Mass. Reports 4,957 New COVID Cases Thursday

In total, there have been 1,687,023 cases and 19,315 deaths since the start of the coronavirus pandemic.

Massachusetts Coronavirus
NBC10 Boston

Massachusetts health officials reported 4,957 new COVID-19 cases and 14 new deaths on Thursday. This comes as local doctors push to reinstate mask mandates in certain locations as case counts continue to rise.

In total, there have been 1,687,023 cases and 19,315 deaths since the start of the coronavirus pandemic. Last Thursday the state reported more than 5,000 new cases -- prior to that, the last time there were over 5,000 new cases reported in a single day was at the end of January.

The state reported 866 people hospitalized for COVID-19 as of Thursday's data release, with 277 being primary cases. Of the total hospitalizations, 74 are in intensive care and 26 are intubated.

*What you will do*.
1. Print the passage of the Massachusetts COVID report starting at "Mass. Reports 4,957" and ending at "end of January.", with no changes.
2. What follows the last sentence of the Massachusetts COVID report? Continue that report from where it stops.

*Given entries*.
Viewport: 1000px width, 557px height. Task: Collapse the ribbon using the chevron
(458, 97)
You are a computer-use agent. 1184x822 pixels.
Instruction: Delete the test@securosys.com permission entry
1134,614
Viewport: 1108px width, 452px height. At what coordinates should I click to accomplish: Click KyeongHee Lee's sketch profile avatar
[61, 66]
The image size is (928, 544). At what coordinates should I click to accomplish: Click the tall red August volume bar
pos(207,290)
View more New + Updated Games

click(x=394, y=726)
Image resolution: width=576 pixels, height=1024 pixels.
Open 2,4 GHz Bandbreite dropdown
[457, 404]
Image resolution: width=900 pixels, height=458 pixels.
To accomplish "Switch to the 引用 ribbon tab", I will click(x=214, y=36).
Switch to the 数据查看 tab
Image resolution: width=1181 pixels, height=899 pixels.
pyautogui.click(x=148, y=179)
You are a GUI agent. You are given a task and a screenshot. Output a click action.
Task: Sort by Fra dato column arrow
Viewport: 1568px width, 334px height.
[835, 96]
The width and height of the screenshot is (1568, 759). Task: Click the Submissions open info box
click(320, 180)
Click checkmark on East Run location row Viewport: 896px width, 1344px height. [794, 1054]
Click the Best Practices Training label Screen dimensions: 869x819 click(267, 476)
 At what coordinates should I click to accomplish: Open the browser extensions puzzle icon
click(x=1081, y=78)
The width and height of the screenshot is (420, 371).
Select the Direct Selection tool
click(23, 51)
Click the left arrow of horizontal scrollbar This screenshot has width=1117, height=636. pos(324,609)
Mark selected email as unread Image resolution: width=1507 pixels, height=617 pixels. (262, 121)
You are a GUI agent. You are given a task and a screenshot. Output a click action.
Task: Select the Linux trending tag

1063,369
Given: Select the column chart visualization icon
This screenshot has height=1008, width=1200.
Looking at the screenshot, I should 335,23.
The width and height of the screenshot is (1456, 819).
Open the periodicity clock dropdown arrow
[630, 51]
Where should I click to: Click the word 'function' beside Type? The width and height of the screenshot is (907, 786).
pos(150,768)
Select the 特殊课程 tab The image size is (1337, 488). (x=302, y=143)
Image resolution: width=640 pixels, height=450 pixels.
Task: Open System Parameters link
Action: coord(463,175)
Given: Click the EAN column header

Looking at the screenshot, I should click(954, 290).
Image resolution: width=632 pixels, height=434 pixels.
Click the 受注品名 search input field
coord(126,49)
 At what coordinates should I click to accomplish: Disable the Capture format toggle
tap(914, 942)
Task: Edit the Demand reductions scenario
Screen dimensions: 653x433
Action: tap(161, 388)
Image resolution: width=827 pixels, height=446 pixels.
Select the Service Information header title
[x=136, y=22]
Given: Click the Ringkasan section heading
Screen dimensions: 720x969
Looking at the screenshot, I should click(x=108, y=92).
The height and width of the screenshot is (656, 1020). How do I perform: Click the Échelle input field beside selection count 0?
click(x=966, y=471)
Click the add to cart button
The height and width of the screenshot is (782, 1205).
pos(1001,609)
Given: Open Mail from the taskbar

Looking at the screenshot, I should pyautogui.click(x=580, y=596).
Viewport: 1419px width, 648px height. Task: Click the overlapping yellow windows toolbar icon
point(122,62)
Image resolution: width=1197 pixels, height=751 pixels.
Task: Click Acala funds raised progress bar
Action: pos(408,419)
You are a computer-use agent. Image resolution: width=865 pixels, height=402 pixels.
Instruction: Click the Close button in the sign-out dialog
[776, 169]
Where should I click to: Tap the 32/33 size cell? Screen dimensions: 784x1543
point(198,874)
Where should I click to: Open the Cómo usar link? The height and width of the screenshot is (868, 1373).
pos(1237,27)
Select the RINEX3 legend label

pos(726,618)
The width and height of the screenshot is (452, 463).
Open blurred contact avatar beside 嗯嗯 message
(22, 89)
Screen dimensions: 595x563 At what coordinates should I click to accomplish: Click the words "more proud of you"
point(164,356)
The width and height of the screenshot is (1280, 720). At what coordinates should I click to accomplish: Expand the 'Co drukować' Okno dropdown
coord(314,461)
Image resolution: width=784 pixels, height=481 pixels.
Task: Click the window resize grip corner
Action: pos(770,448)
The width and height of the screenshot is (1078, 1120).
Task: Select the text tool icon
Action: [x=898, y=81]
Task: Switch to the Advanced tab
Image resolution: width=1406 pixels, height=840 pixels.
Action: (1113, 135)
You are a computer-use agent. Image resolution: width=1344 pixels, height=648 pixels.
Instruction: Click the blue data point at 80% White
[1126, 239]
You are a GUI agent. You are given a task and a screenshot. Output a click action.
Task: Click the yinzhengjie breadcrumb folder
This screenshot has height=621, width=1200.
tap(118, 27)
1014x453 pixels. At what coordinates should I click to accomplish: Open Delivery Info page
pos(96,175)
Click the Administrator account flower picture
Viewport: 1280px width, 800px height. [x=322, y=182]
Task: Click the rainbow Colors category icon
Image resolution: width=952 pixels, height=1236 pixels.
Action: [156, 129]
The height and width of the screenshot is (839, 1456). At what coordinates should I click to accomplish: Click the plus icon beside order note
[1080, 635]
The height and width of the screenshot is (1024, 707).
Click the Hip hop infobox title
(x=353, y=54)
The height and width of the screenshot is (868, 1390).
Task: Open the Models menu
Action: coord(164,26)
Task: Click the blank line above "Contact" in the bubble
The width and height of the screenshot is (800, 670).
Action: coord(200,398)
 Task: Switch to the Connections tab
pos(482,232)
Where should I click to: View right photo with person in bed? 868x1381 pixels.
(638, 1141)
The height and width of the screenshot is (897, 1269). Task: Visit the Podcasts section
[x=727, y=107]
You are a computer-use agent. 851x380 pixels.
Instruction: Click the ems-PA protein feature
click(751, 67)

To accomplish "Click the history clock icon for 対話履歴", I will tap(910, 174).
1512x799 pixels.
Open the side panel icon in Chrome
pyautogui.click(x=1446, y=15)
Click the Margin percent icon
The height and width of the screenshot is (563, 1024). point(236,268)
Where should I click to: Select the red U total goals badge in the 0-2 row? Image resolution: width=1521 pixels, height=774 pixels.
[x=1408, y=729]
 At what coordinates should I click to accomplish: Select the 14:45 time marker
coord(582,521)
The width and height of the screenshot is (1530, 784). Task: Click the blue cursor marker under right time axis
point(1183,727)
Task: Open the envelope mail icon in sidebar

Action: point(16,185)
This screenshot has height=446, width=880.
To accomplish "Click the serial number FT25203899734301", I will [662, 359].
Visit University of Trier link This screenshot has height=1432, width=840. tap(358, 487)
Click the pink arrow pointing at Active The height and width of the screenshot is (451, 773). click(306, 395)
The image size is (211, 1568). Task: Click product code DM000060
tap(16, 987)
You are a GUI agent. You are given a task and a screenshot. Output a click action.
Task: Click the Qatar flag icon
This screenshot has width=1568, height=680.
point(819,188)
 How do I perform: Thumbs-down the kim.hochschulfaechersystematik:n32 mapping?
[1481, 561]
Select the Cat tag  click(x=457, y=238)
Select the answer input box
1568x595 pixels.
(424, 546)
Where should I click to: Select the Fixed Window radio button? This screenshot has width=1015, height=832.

*Responses by item number*.
1.
Mass. Reports 4,957 New COVID Cases Thursday

In total, there have been 1,687,023 cases and 19,315 deaths since the start of the coronavirus pandemic.

Massachusetts Coronavirus
NBC10 Boston

Massachusetts health officials reported 4,957 new COVID-19 cases and 14 new deaths on Thursday. This comes as local doctors push to reinstate mask mandates in certain locations as case counts continue to rise.

In total, there have been 1,687,023 cases and 19,315 deaths since the start of the coronavirus pandemic. Last Thursday the state reported more than 5,000 new cases -- prior to that, the last time there were over 5,000 new cases reported in a single day was at the end of January.

2.
Massachusetts' COVID metrics, tracked on the Department of Public Health's interactive coronavirus dashboard, have declined since the omicron surge, but case counts have been on an upward trajectory for several weeks.

This latest increase is being attributed to subvariants of omicron -- first, it was the "stealth" omicron variant BA.2, and more recently the BA.2. 12.1 subvariant, which health officials say appears to be up to 27% more contagious than BA.2. However, there is no data to indicate it causes more serious illness.

The state's seven-day average positivity rate was at 9.35% on Thursday, compared to 9.13% on Wednesday.

For context, the numbers are still below the types of case counts and hospitalizations seen at height of the omicron surge in January, when average daily case counts reached over 28,000 and hospitalizations peaked at around 3,300.

COVID levels in wastewater, as reported by the Massachusetts Water Resources Authority's tracking system are also increasing, with current levels reflecting a range we last saw in January when we were coming down from the peak of the omicron wave.

It's important to note that the levels of virus seen in the wastewater remain nowhere near where they were during the peak of the omicron surge.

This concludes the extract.